START Supplied data

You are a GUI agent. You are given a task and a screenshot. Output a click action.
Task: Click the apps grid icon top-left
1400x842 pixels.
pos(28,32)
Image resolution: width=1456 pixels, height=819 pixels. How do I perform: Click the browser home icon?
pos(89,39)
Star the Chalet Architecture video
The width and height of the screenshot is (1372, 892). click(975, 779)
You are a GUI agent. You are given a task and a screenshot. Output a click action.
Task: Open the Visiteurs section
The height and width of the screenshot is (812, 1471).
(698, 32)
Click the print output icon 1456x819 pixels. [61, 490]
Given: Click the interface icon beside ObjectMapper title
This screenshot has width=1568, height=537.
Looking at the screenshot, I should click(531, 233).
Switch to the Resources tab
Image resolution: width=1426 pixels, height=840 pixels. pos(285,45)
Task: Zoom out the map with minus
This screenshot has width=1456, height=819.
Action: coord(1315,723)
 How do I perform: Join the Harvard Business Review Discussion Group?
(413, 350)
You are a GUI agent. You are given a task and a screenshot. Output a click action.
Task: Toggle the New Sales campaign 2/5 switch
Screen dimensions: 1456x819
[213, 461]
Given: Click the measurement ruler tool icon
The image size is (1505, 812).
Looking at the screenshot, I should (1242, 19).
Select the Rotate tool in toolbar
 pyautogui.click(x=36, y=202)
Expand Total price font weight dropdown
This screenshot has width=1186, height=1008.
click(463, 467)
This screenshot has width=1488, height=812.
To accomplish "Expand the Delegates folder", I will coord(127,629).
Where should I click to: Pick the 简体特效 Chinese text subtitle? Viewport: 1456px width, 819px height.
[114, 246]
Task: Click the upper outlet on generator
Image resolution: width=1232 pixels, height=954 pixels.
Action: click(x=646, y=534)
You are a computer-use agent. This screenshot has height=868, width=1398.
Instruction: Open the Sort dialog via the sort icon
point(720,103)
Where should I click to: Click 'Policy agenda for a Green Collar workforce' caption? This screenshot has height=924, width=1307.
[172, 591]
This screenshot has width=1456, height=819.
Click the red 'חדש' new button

END Supplied data

■ What you need to do: Copy out the range of lines above starting at the line with "1400x842 pixels." and ending at the line with "Given: Click the measurement ruler tool icon", exactly and including both.

■ Answer for this exercise:
1400x842 pixels.
pos(28,32)
Image resolution: width=1456 pixels, height=819 pixels. How do I perform: Click the browser home icon?
pos(89,39)
Star the Chalet Architecture video
The width and height of the screenshot is (1372, 892). click(975, 779)
You are a GUI agent. You are given a task and a screenshot. Output a click action.
Task: Open the Visiteurs section
The height and width of the screenshot is (812, 1471).
(698, 32)
Click the print output icon 1456x819 pixels. [61, 490]
Given: Click the interface icon beside ObjectMapper title
This screenshot has width=1568, height=537.
Looking at the screenshot, I should click(531, 233).
Switch to the Resources tab
Image resolution: width=1426 pixels, height=840 pixels. pos(285,45)
Task: Zoom out the map with minus
This screenshot has width=1456, height=819.
Action: coord(1315,723)
 How do I perform: Join the Harvard Business Review Discussion Group?
(413, 350)
You are a GUI agent. You are given a task and a screenshot. Output a click action.
Task: Toggle the New Sales campaign 2/5 switch
Screen dimensions: 1456x819
[213, 461]
Given: Click the measurement ruler tool icon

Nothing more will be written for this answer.